Give only the number of lines in the records that contain the string "Viewport". Matches must have the same capitalization.

--- start of Data for this task ---

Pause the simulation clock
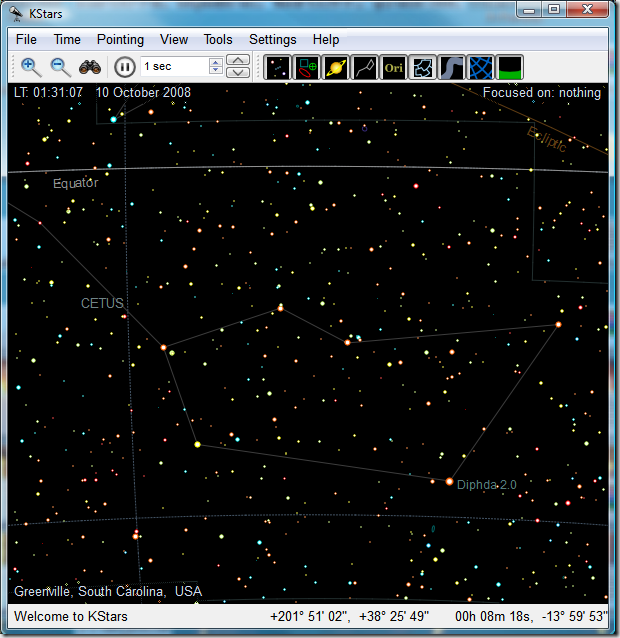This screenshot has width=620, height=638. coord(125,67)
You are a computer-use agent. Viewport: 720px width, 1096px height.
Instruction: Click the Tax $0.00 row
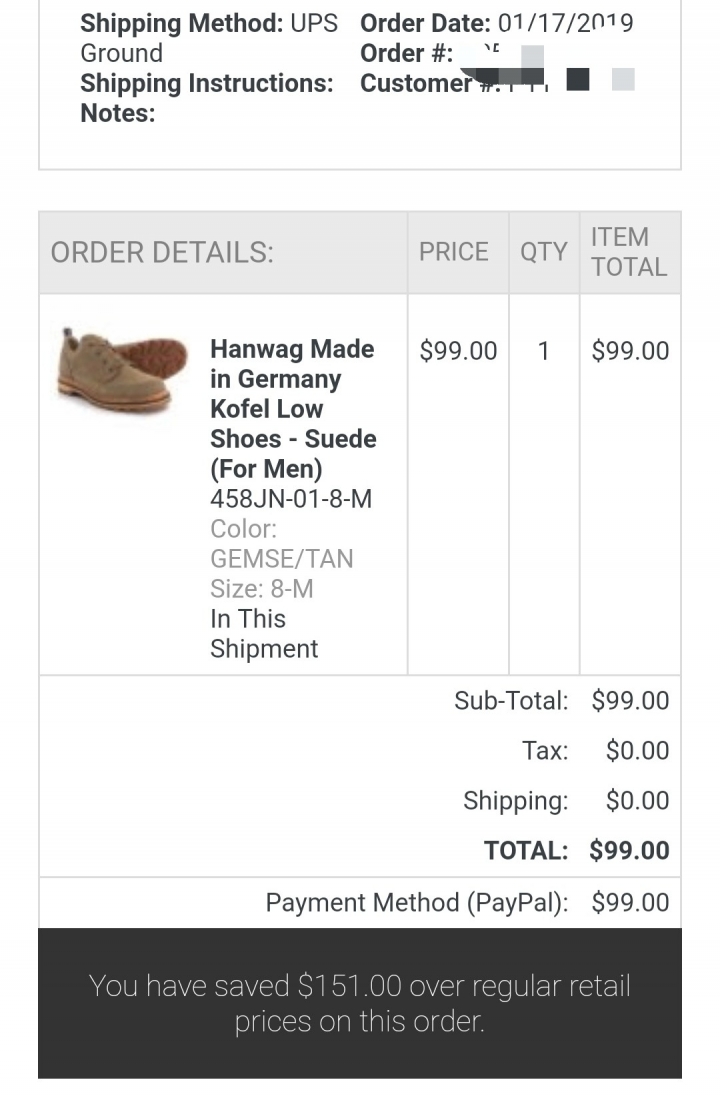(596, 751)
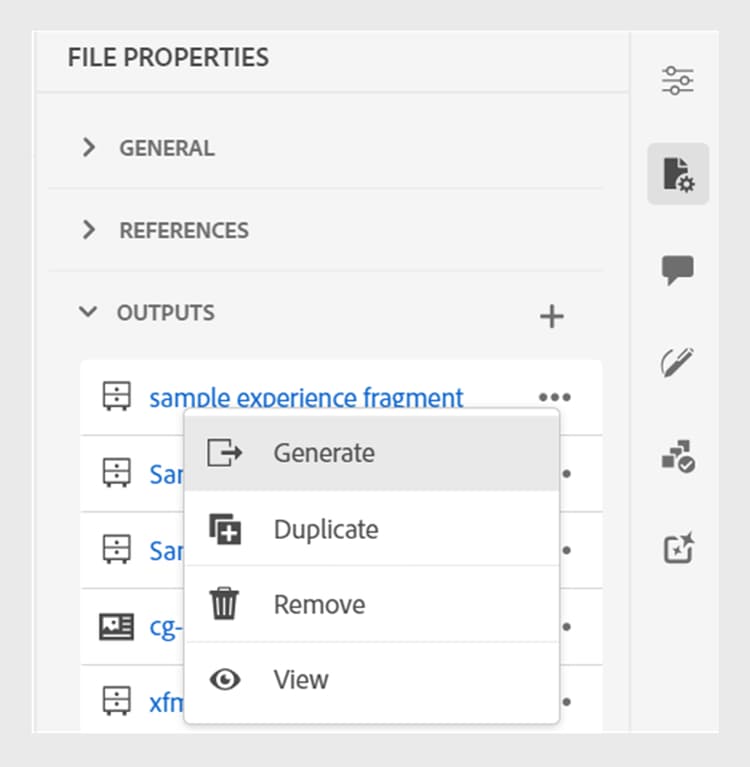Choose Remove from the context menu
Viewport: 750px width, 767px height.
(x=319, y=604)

--- end of Data for this task ---

*Response below*
2